◆ **Task item**: Print exactly the lines from the one containing "Where should I" through the last line of the entries below; the pictures stay out of the copy.

◆ **Data listing**:
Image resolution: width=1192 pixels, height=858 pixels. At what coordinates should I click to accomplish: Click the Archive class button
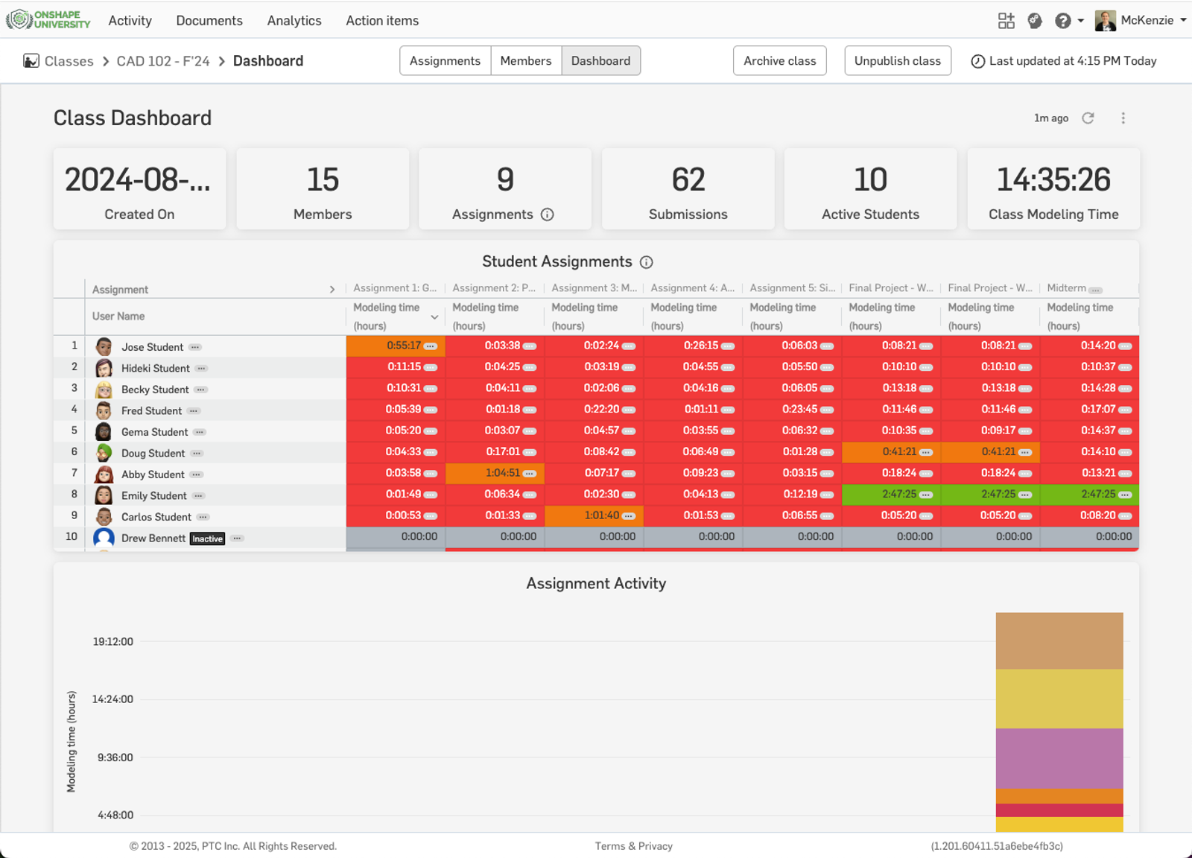point(779,61)
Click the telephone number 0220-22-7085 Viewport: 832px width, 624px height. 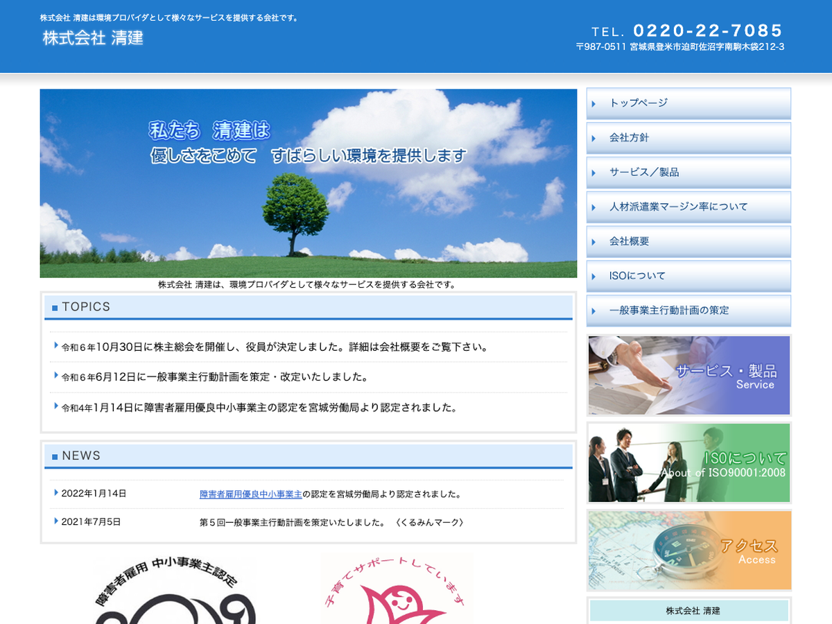[707, 31]
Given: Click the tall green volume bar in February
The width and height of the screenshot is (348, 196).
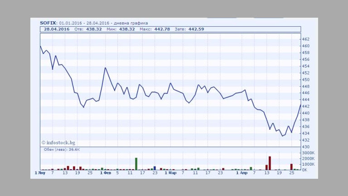Looking at the screenshot, I should [136, 164].
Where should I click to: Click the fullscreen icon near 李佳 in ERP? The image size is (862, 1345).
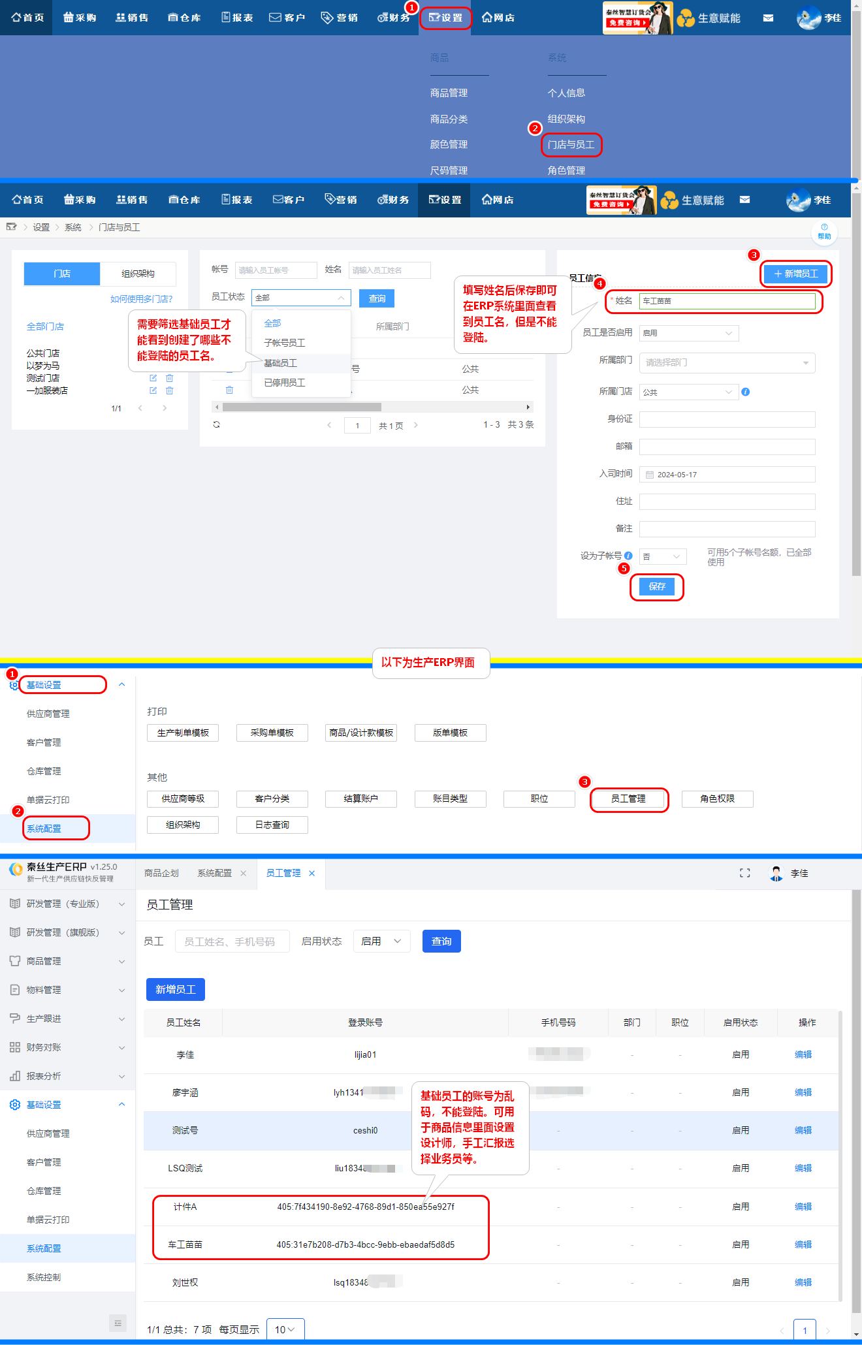(744, 873)
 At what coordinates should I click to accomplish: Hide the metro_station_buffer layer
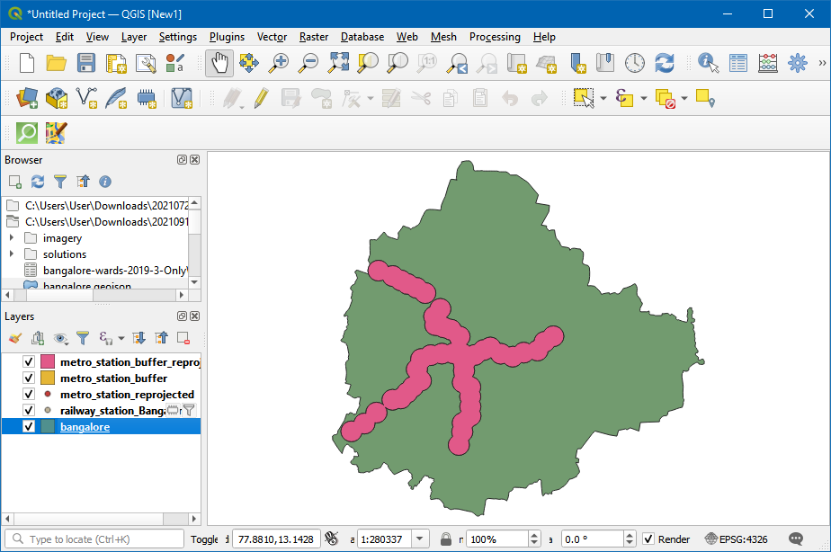[x=28, y=378]
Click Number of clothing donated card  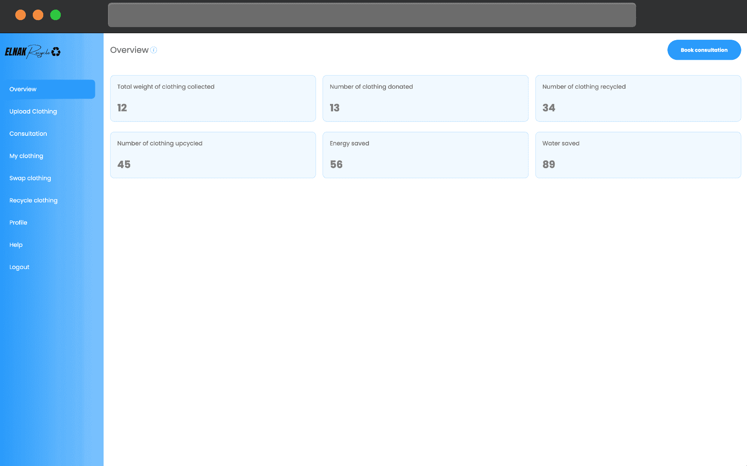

◆ **Answer for the task**:
Where should I click to: Click the fullscreen icon near 李佳 in ERP? The image size is (862, 1345).
(744, 873)
 At what coordinates should I click to accomplish: Hide the metro_station_buffer layer
[x=28, y=378]
Click Number of clothing donated card  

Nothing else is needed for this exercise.